Hubble, which will celebrate its 33rd birthday on-orbit in April, has had several spectrographs. These instruments collect light from distant objects and break it up into the different colors that compose it. Each chemical element has a characteristic color—or wavelength—at which it emits light. Spectroscopy thus allows astrophysicists to measure the properties of distant objects in the universe, including temperature, chemical composition, and density.
In February 1997, astronauts installed the Hubble Space Telescope Imaging Spectrograph (STIS), which combined a camera with a spectrograph. In 2009, astronauts installed the Cosmic Origins Spectrograph, which had been conceived and developed by CASA researchers in the mid-1990s. It is the most sensitive ultraviolet (UV) spectrograph ever flown in space.
However, according to the decadal survey, the proposed next-generation telescope will need to be even more powerful and more sensitive to UV light to reveal new features of the galaxies, stellar nurseries, supernovae, and exoplanets it will study.
Novel technology for new telescopes
LASP researchers Brian Fleming and Kevin France have been leading the effort to develop some of these novel technologies for next-gen telescopes that will help better measure UV wavelengths. This includes electron beam lithography and chemical etching to fabricate more advanced and efficient diffraction gratings, which break light up into different colors as it is collected.
One particular type, called Echelle gratings, are used for high-resolution spectroscopy, including on the Hubble STIS. Fleming, who is the principal investigator of one of the projects featured in the NASA report, Electron Beam Lithography Ruled Gratings for Future UV/Optical Missions, aims to improve them further.

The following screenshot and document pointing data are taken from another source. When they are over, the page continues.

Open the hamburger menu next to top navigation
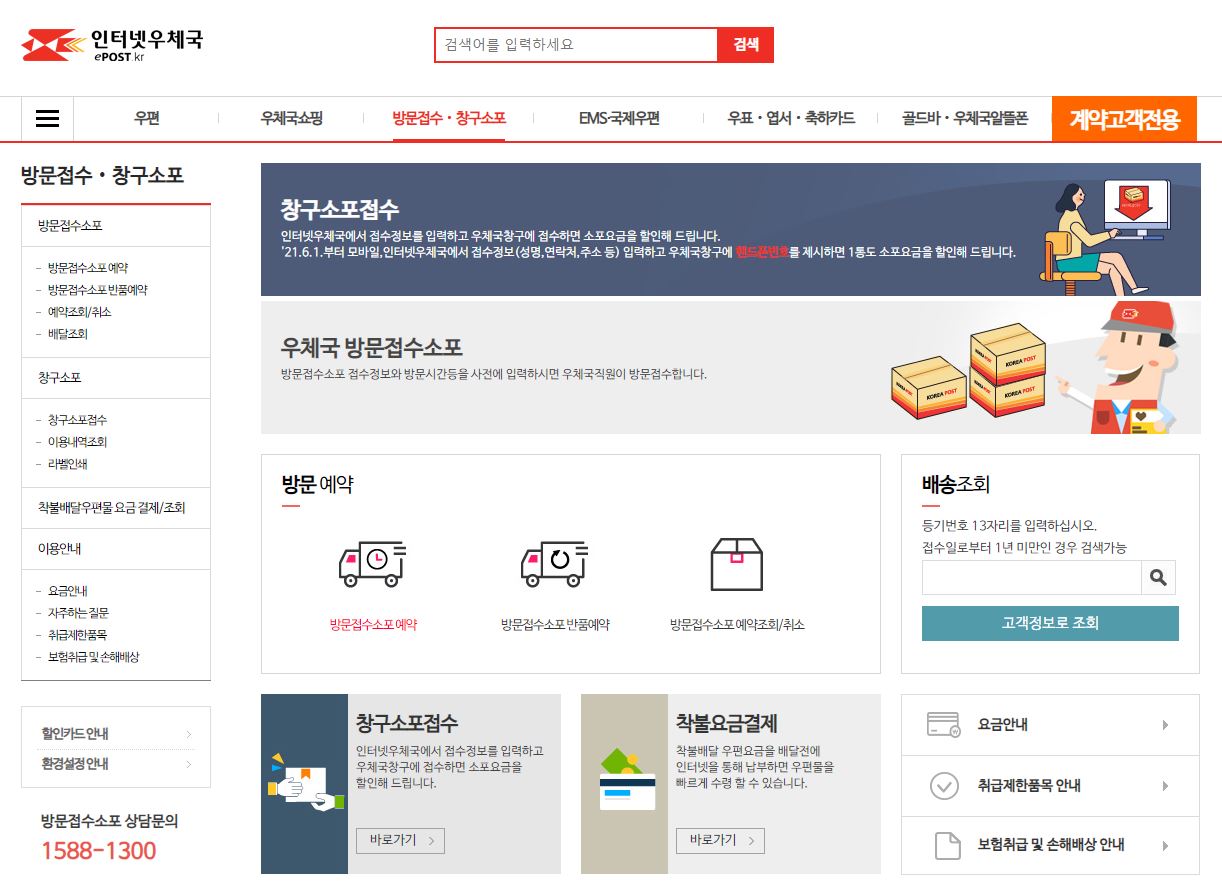click(x=47, y=118)
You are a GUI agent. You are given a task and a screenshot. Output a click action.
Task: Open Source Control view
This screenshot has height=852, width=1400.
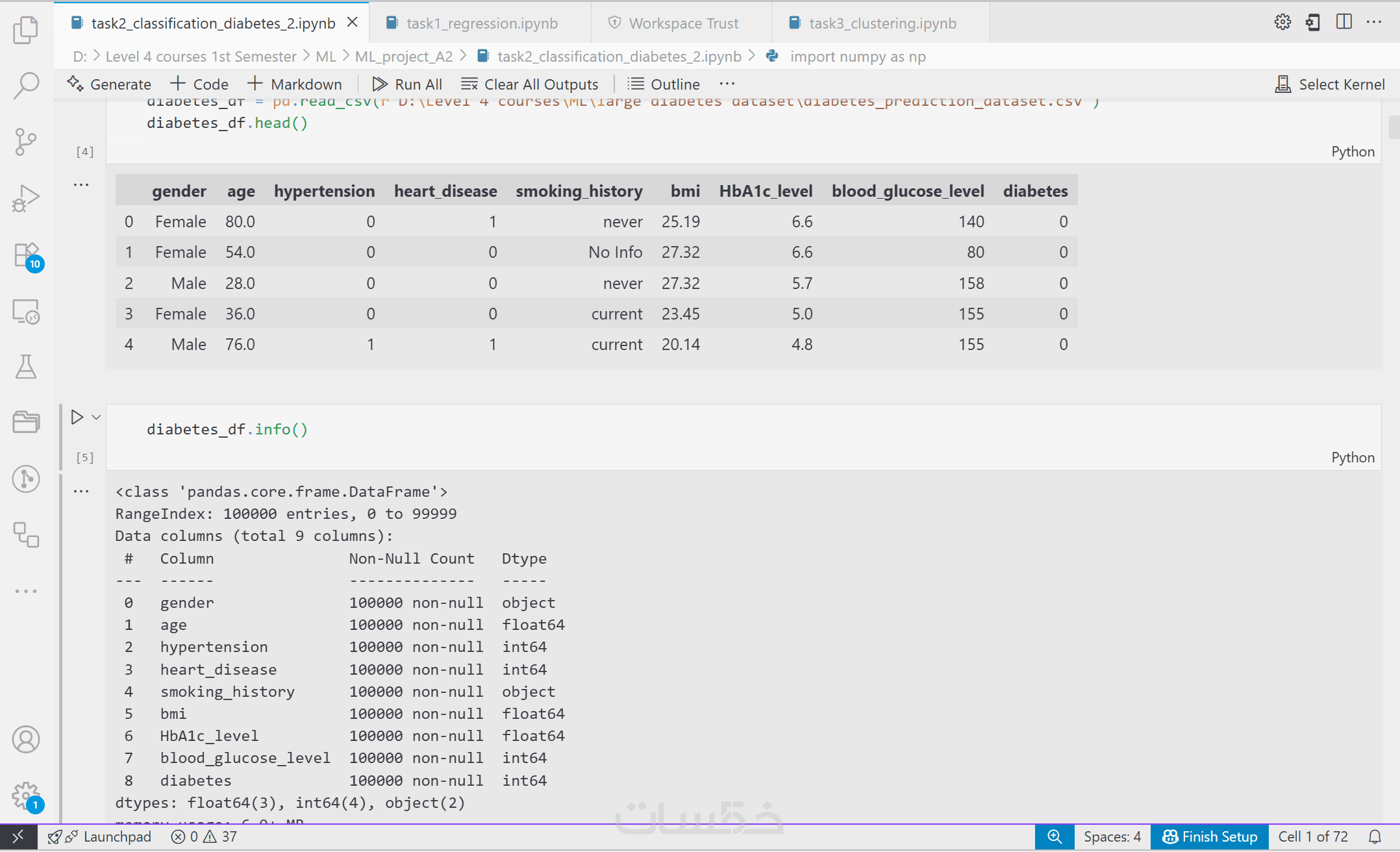click(x=26, y=142)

“This new method for fabricating gratings will boost the efficiency of our instruments and also allow us to design compact systems in which the grating helps correct for system aberrations,” said Fleming. “This is really important when trying to do wide field-of-view, multi-object spectroscopy, like is planned for the next-generation observatory.”
The new technology Fleming is working on would enable a spectrograph with less scattered light and higher efficiency in a more compact package. This instrument would be used to characterize the chemical abundances of stars and probe exoplanet atmospheres.
The test gratings were motivated by the technical requirements of France’s Colorado High-resolution Echelle Stellar Spectrograph (CHESS) sounding rocket, which launched four times between 2014 and 2018, and the Suborbital Imaging Spectrograph for Transition region Irradiance from Nearby Exoplanet (SISTINE) mission, which launched three times between 2019 and 2022.
“We worked with Penn State on a novel diffraction grating design for the CHESS rocket instrument, and this collaboration has grown into the larger electron beam grating program that Dr. Fleming is leading now,” said France. “Our research group tries to bridge the gap between developing the technology for future missions and employing it on experimental space missions like rockets and CubeSats. In the process, we train our students and early-career researchers in state-of-the-art space instrumentation and mature the technology that is being adopted by NASA’s ambitious space missions of the next two decades.”
In total, the new NASA report identified 120 unique grant-receiving organizations, most of which received only one grant. However, 19 organizations received 58 percent of all grants, with CU Boulder leading the ranking of grant-receiving universities.
Space research began at CU Boulder in 1948 at the Upper Air Laboratory, which in the 1960s became the Laboratory for Atmospheric and Space Physics (LASP), CU Boulder’s oldest and highest-budget research institute. LASP’s 75th anniversary will begin in April 2023.